Women with anemia or those who have previously had children with birth defects may be prescribed particularly high doses of folic acid: The latter group is advised to take 10 times the standard amount.
“The thought is, if you don’t need it, you just pee out excess folic acid,” Schmidt says, but newer research has contradicted previous wisdom. It's now clearer that folic acid can stick around in the blood when the liver can't convert large amounts of the vitamin into a more useful substance, an outcome that has been detected in a large portion of U.S. subjects. It still isn't certain whether these signatures can be harmful.
Mysterious Mechanisms
Even if prenatal folic acid intake does indeed reduce the probability of ASDs in some children, it’s hard to know how exactly the vitamin accomplishes that. Among other mechanisms involved in a child’s growth, folate aids the epigenetic process of methylation and may help prepare the fetus for its future environment. Folate also works as an antioxidant, so it could combat some of the numerous sources of oxidative stress that may contribute to autism risk.
Genetics could explain who might particularly benefit from taking folic acid, and what doses are most helpful. For example, it may be advantageous for people with a common mutation on the MTHFR gene that demands higher amounts of folate to achieve typical neurodevelopment. Plenty of other genes that have yet to be investigated could also influence how the body utilizes the vitamin in relation to child development, Schmidt says. Researchers also hope to learn more about how certain nutrients work in tandem to produce possible benefits.
“We don’t really know how it’s working … and that’s what’s always been troubling me,” Schmidt says. “If we could figure out how it’s working, then we could make it more targeted and only give it to people who need it or find better ways of delivering whatever that protection is.”
Answers could come from animal models, but mice and the other rodents usually used for such experiments don’t metabolize folate the same way that humans do. Regardless, with most essential nutrients for our bodies, you can probably expect a healthy middle range for each individual, Schmidt explains, and particularly low or high levels generally don’t seem beneficial in managing autism risk.

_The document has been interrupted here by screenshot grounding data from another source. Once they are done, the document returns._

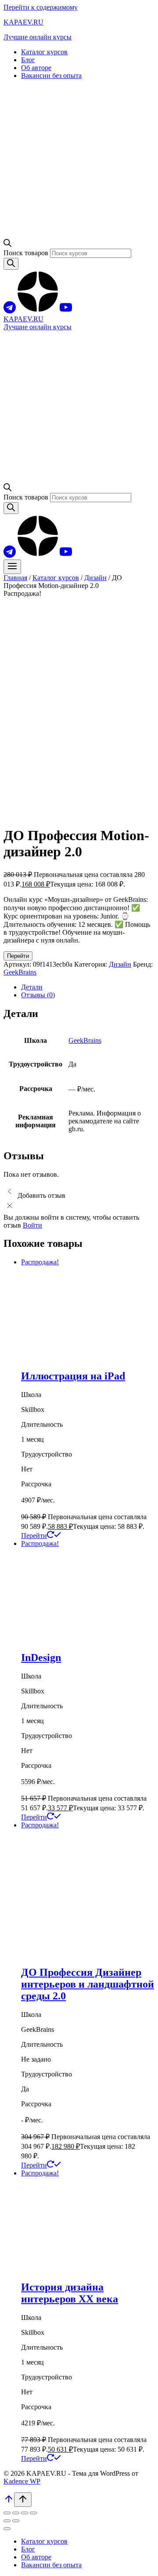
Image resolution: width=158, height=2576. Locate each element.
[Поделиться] (24, 2513)
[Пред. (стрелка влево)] (7, 2521)
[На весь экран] (15, 2513)
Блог (28, 59)
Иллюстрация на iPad (73, 1376)
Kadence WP (22, 2481)
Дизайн (120, 964)
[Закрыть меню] (7, 2528)
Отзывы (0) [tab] (38, 995)
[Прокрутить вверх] (9, 2502)
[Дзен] (38, 311)
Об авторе (36, 67)
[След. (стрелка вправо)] (15, 2521)
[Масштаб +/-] (7, 2513)
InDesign (41, 1657)
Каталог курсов (44, 52)
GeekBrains (20, 972)
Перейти (18, 956)
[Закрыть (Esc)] (33, 2513)
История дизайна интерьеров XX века (69, 2293)
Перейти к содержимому (41, 7)
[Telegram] (10, 311)
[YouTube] (66, 311)
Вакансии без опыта (51, 75)
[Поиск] (11, 264)
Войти (32, 1225)
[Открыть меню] (12, 567)
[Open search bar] (7, 244)
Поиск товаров (27, 253)
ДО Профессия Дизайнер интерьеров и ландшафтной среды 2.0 (87, 1984)
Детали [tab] (32, 987)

To truly understand folic acid’s possible role in mitigating the risk of autism development, both Surén and Schmidt say a randomized trial could account for the slew of confounding factors involved, including maternal education levels (which are associated with autism odds) and a generally health-conscious lifestyle. But such research could be highly expensive given its complexity, not to mention the moral dilemma involved.
“What would it take to settle that once and for all?” Surén says. “It’s kind of hard because you can’t do a randomized trial anymore. It would be unethical to not allow women to take [folic acid] during pregnancy because we know it’s protective against neural tube defects."
Still, Schmidt adds, this relationship ranks among the strongest protective associations observed in autism research and has been replicated in various populations. A possible trial could begin before pregnancy, assign subjects different doses and types of folate but avoid placebos, and follow their long term effects in children. It would be a particularly hefty undertaking that could provide some much-needed clarity.